# DATA SHOWN:
*** Block opens ***

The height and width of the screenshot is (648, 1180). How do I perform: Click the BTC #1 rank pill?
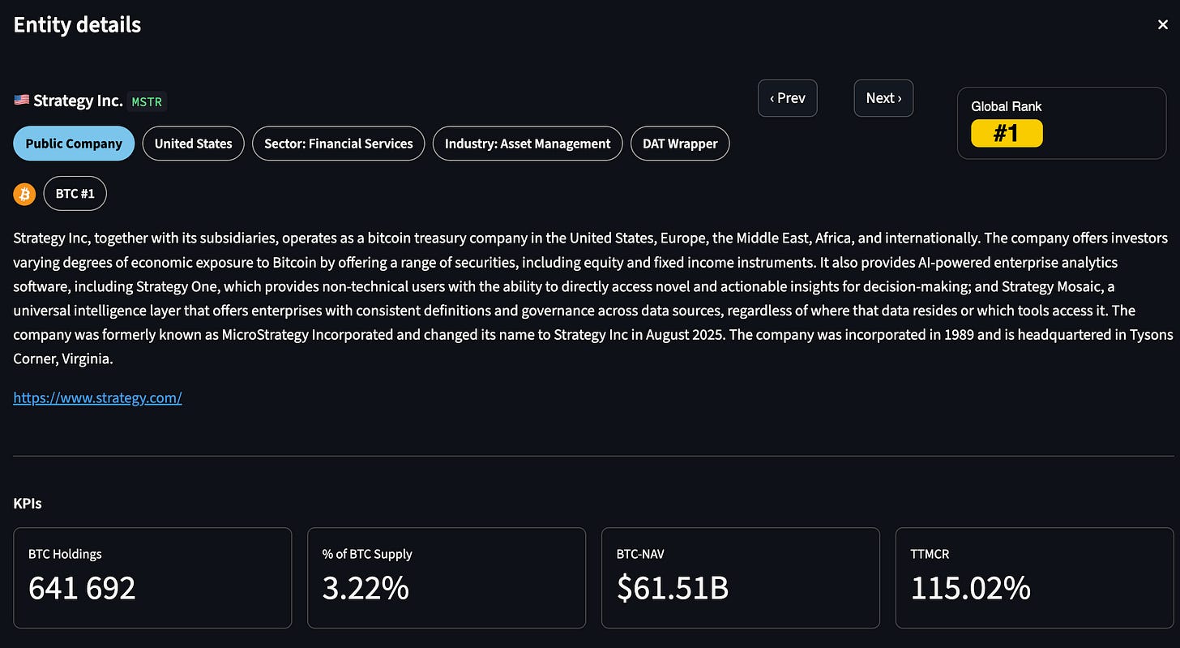75,195
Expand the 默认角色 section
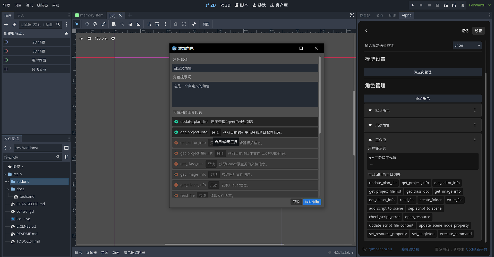 point(370,110)
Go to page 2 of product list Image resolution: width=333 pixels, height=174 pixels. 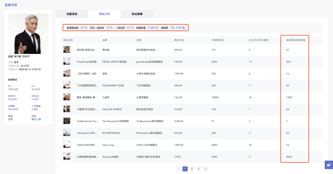[x=191, y=169]
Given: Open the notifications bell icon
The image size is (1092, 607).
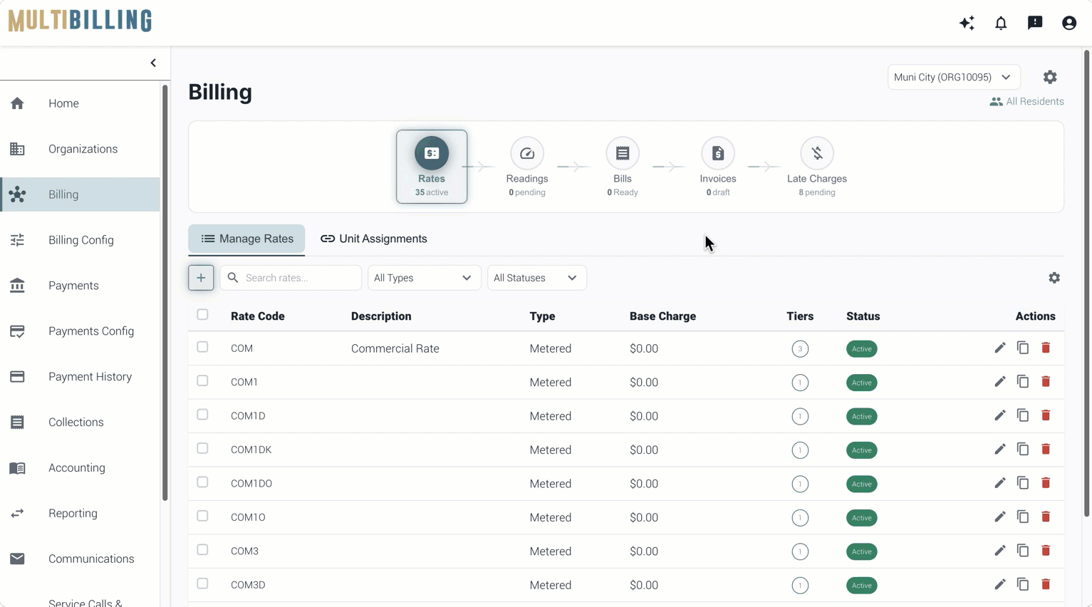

*** Block closes ***

# WHAT YOU ARE ASKED TO DO:
All that is required is the lines from the line containing "Given: Open the notifications bell icon" through the end of the records above, copied exactly, and none of the pictures.

# SOLUTION FOR THIS PROBLEM:
Given: Open the notifications bell icon
The image size is (1092, 607).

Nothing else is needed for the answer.